**TASK ITEM:**
Rewrite the stretch of the repair guide from "Chrysler Full-Size Vans" through "engine operating conditions.", putting "Powertrain Control Module" in place of "Engine Control Module".

Chrysler Full-Size Vans 1989-1998 Repair Guide

General Information


A Multi-port Fuel Injection (MFI) system is used on some 1992 and all 1993-98 model engines. The MFI system is controlled by a pre-programmed digital computer known as the Engine Control Module (ECM). The ECM controls ignition timing, air/fuel ratio, emission control devices, charging system and idle speed. The ECM constantly varies timing, fuel delivery and idle speed to meet changing engine operating conditions.

Various sensors provide the input necessary for the ECM to correctly regulate the fuel flow at the fuel injectors. These include the manifold absolute pressure, throttle position, oxygen sensor, coolant temperature, intake air temperature, and camshaft and crankshaft position sensors. In addition to the sensors, various switches also provide important information. These include the neutral safety, air conditioning, air conditioning clutch, and brake light switches.

All inputs to the ECM are converted into signals which are used to calculate and adjust the fuel flow at the injectors or ignition timing or both. The ECM accomplishes this by varying the pulse width of the injectors to adjust the fuel/air ratio, or advancing or retarding timing. The ECM tests many of its own input and output circuits. If a fault is found in a major system, this information is stored in the ECM as a Diagnostic Trouble Code (DTC). Information on this fault can be displayed to a technician by means of the grounding a terminal and reading the check engine lamp flashes or by connecting a scan tool and reading the DTCs ( see Driveability & Emission Controls for a more complete procedure).

**INFORMATION SUPPLIED:**
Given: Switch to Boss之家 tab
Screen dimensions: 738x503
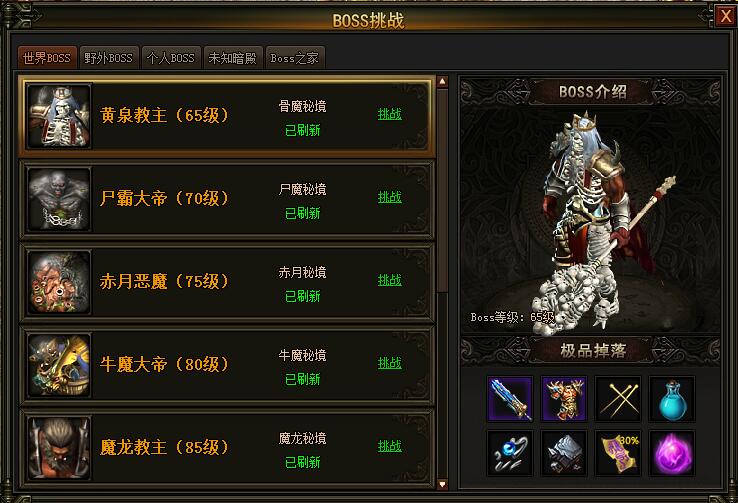Looking at the screenshot, I should coord(295,58).
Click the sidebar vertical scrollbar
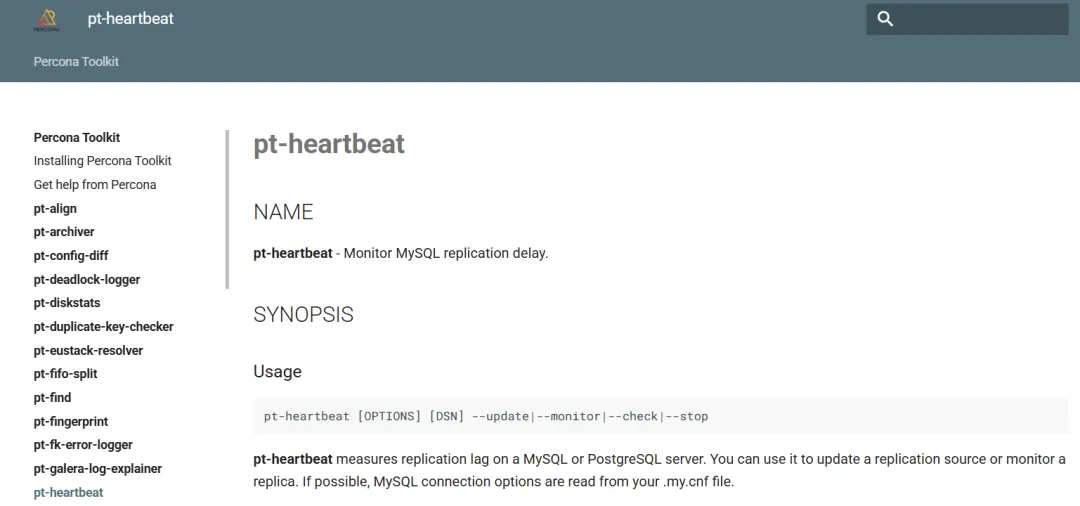 (x=227, y=209)
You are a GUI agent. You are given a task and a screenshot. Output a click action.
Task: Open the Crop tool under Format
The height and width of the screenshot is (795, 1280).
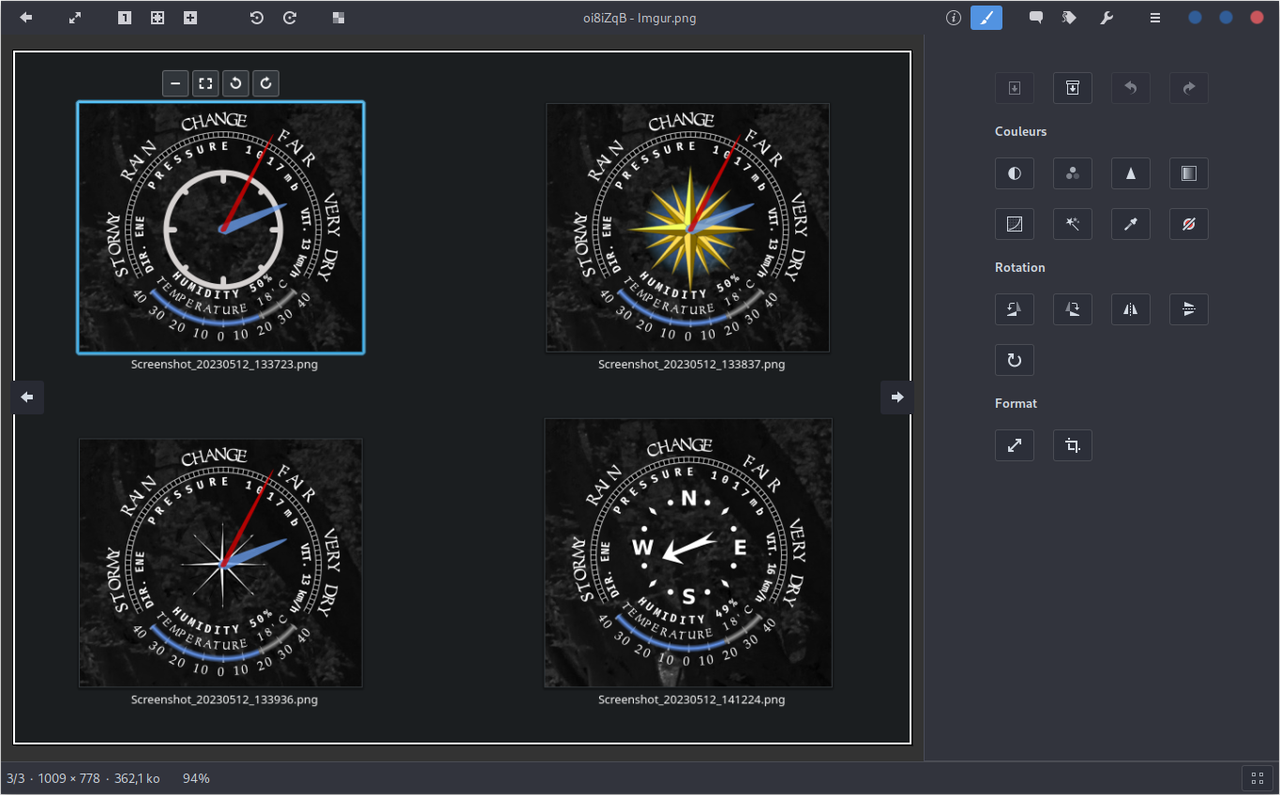[1072, 445]
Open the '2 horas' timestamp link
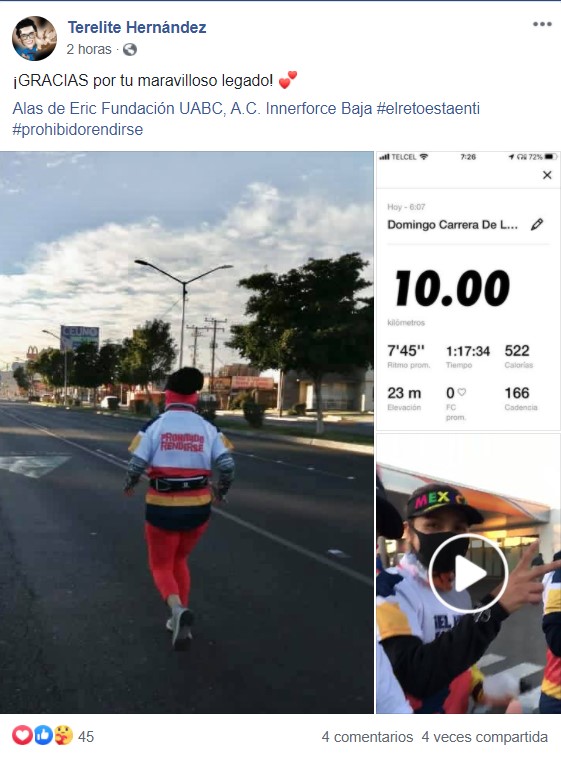 coord(89,50)
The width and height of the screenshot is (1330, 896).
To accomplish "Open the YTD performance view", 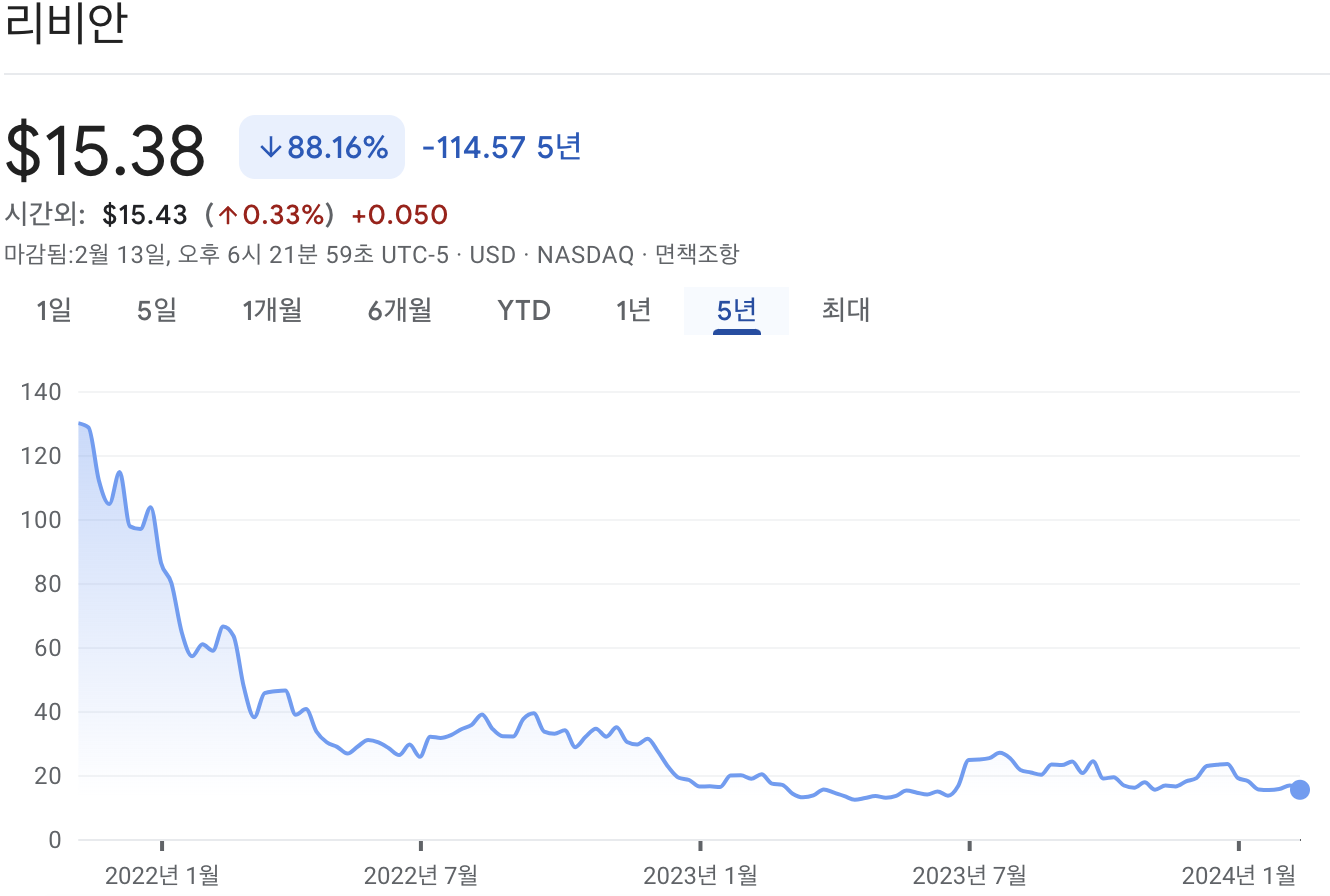I will click(524, 311).
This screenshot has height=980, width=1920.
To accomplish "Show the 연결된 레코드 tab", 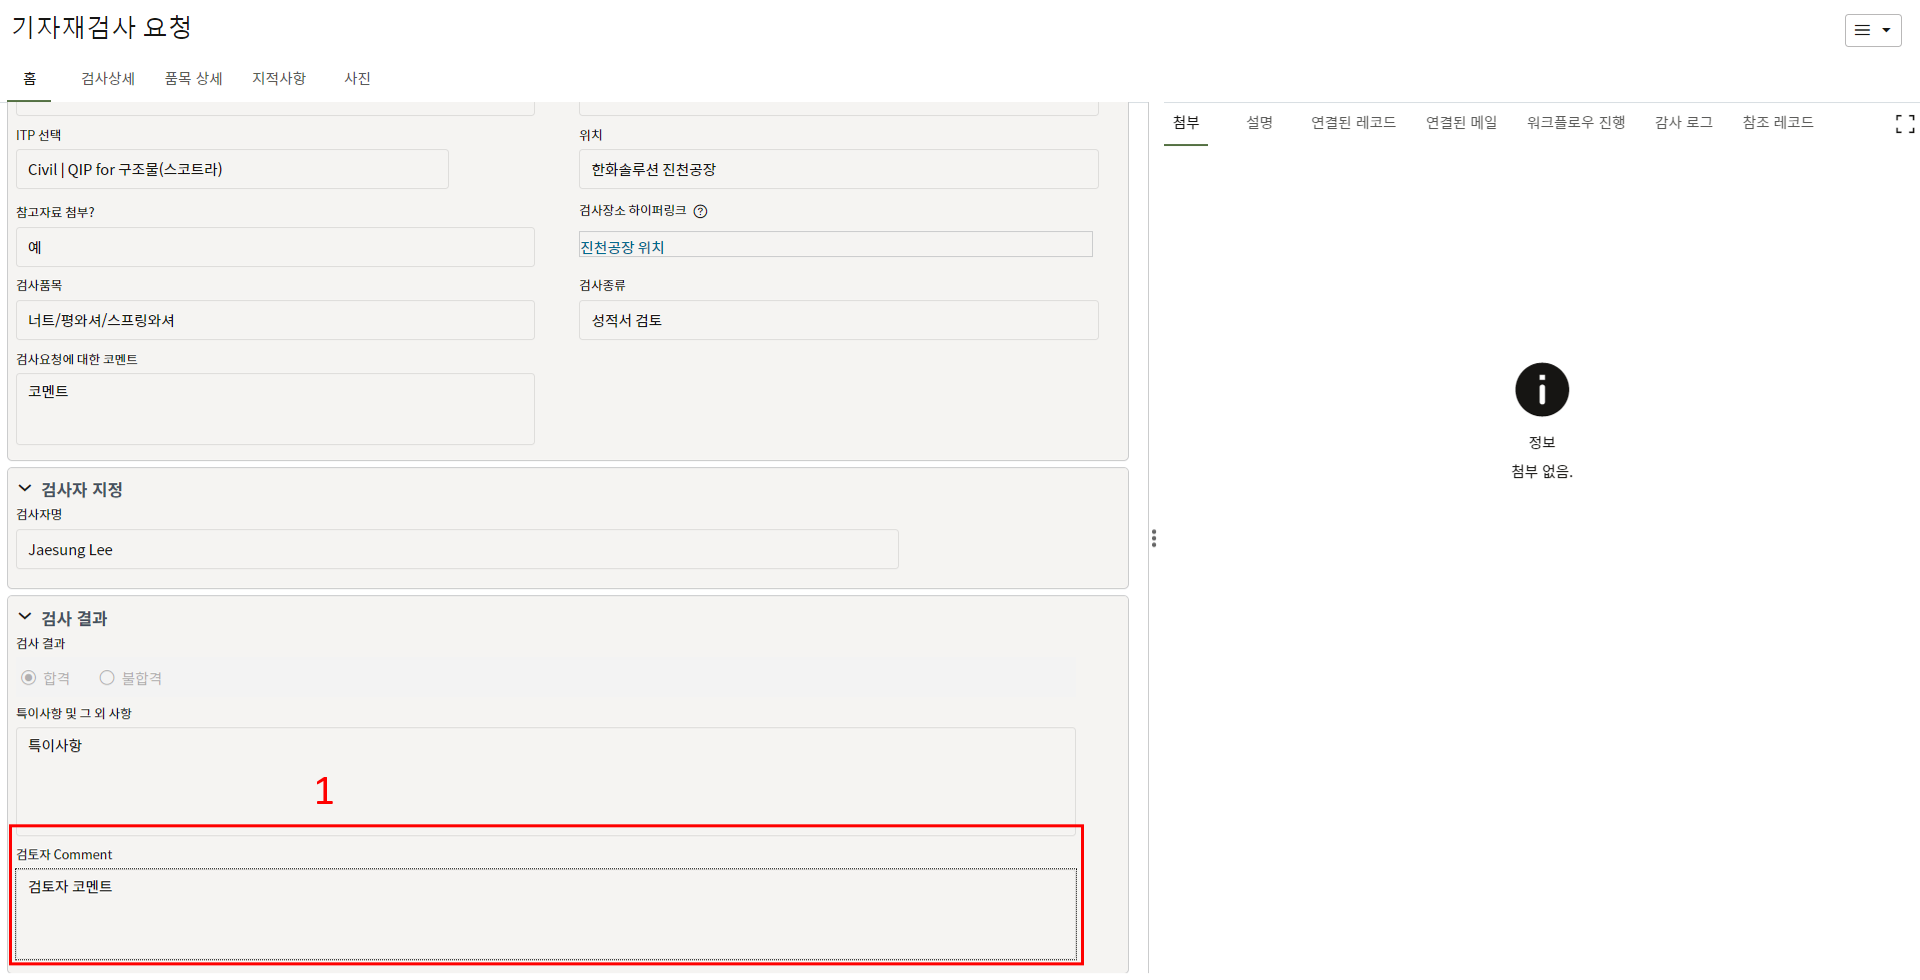I will pyautogui.click(x=1353, y=123).
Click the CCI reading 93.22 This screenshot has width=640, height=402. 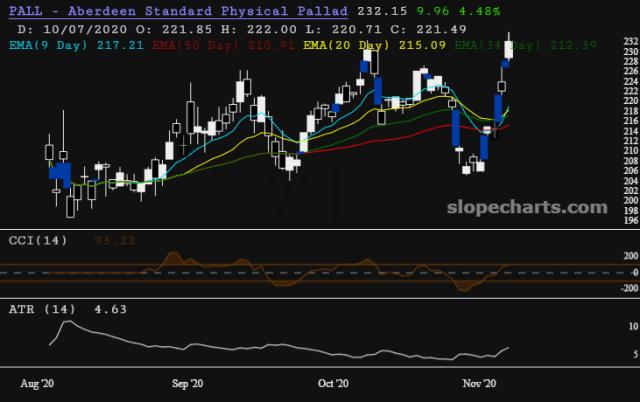pos(115,240)
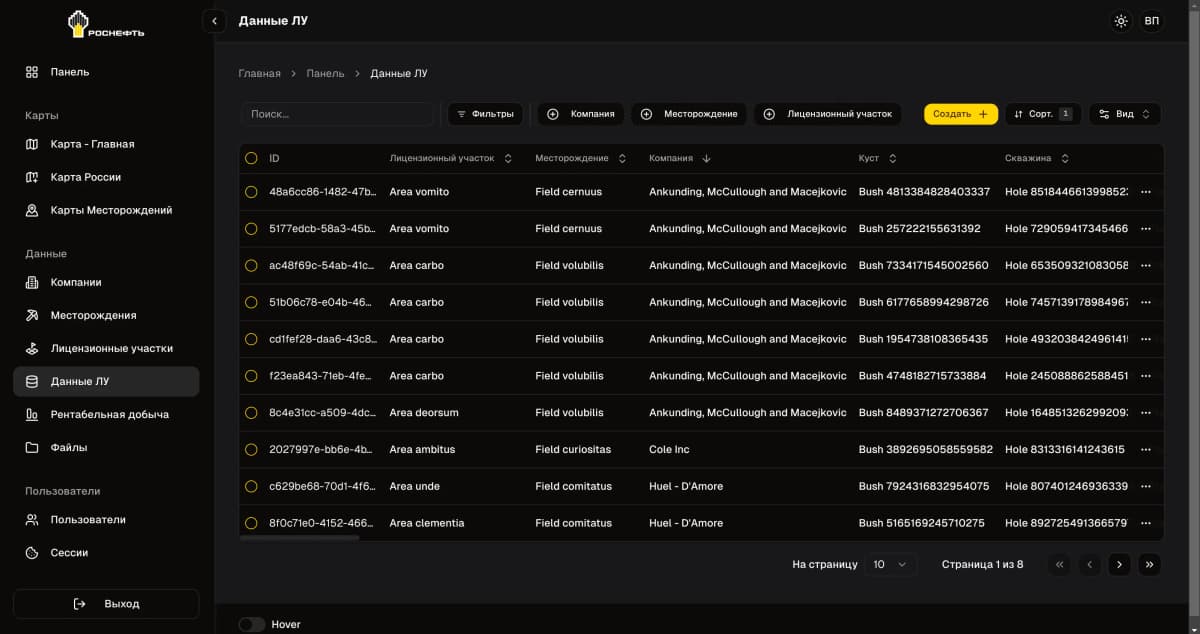Select the row checkbox for Area ambitus
The height and width of the screenshot is (634, 1200).
tap(251, 450)
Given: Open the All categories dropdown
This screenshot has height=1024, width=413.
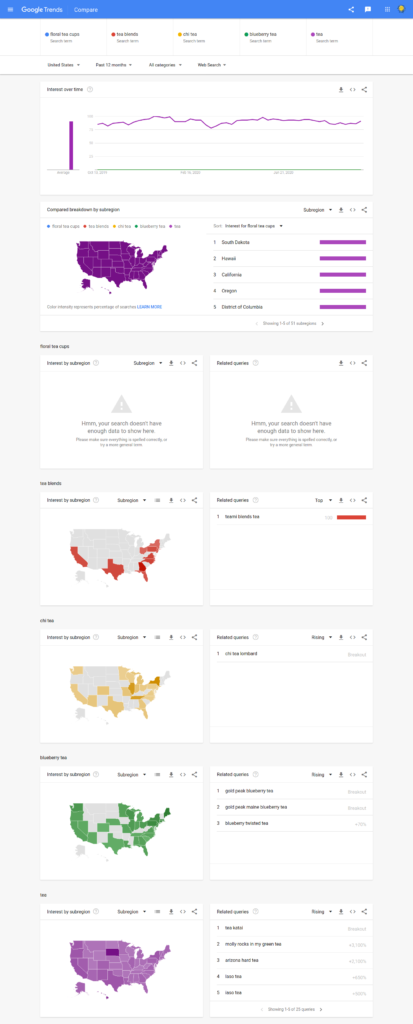Looking at the screenshot, I should pyautogui.click(x=165, y=65).
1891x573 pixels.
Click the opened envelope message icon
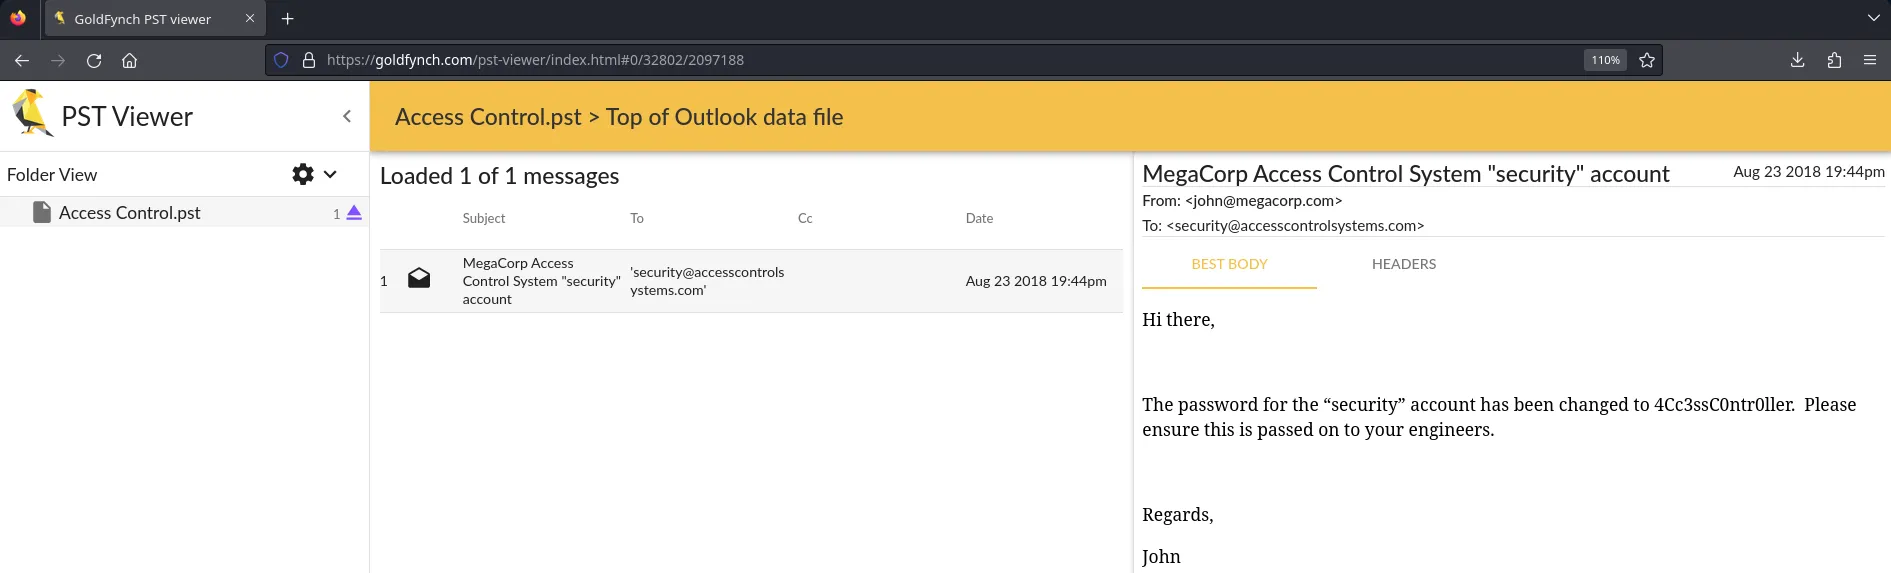tap(419, 279)
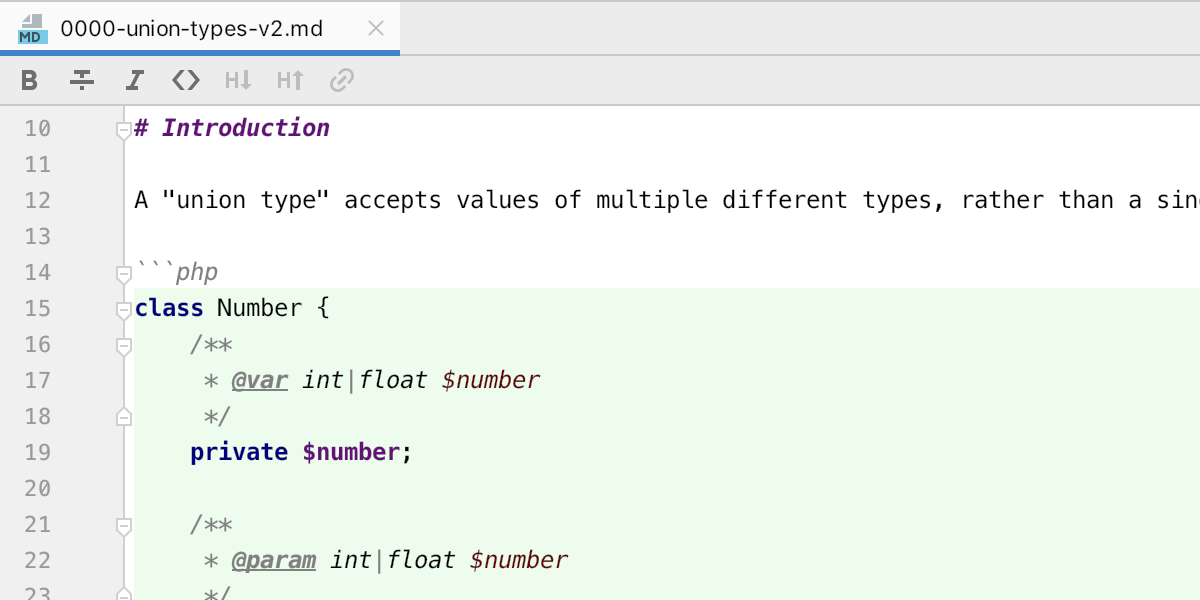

**RESPONSE:**
Chrysler Full-Size Vans 1989-1998 Repair Guide

General Information


A Multi-port Fuel Injection (MFI) system is used on some 1992 and all 1993-98 model engines. The MFI system is controlled by a pre-programmed digital computer known as the Powertrain Control Module (ECM). The ECM controls ignition timing, air/fuel ratio, emission control devices, charging system and idle speed. The ECM constantly varies timing, fuel delivery and idle speed to meet changing engine operating conditions.